── Document text ──

This is Textual Healing, so we ought to say something grandly inspirational about humanity's longing to forever push the limits of experience. A deep thinker might note that the daredevil, as an object of fame, is a strange symbol of what society holds dear. That we reward those who publically risk death and dismembermet for glory says something profound and a little disturbing about how we see the world. But the Grind, thankfully, has no deep thinkers on staff. All we can muster when confronted by a deed of such massive testicular fortitude is something along the lines of, "Whoa. Dude... Man... Whoa...Dude."
Paul Krugman, in his never-ending quest to write about anything but economics, delivers a comically simplistic explanation for everything that has gone wrong in America. Yup, it's the Republicans' fault. Because all Republicans are racist.
"Forty years ago the G.O.P. decided, in effect, to make itself the party of racial backlash," he says without explaining what he means. "Everything that has happened in recent years" is a consequence of that decision."

───

=== Jobs ===
1) Copy the column word for word, from "Paul Krugman, in" to "Republicans are racist.".
2) Put this sentence from the column into Spanish: "But the Grind, thankfully, has no deep thinkers on staff."
The data isn't needed for any of this work.

── Supplied material ──

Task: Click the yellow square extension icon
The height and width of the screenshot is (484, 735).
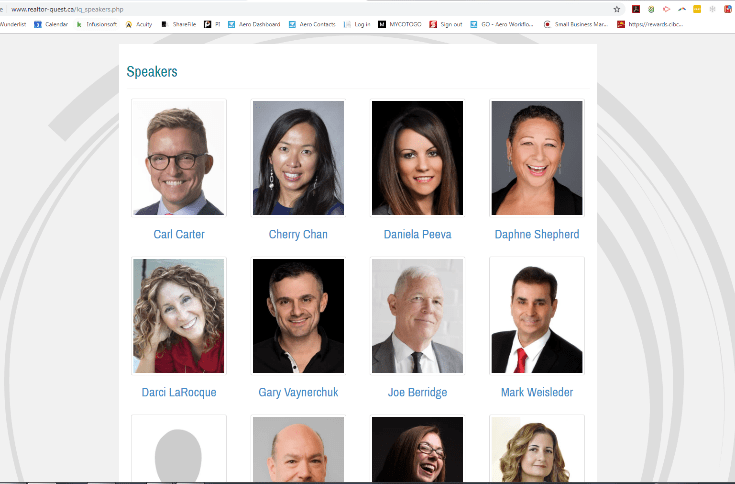Action: (x=697, y=9)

───

=== Exercise responses ===
1)
Paul Krugman, in his never-ending quest to write about anything but economics, delivers a comically simplistic explanation for everything that has gone wrong in America. Yup, it's the Republicans' fault. Because all Republicans are racist.

2) Pero el Grind, afortunadamente, no tiene pensadores profundos en su plantilla.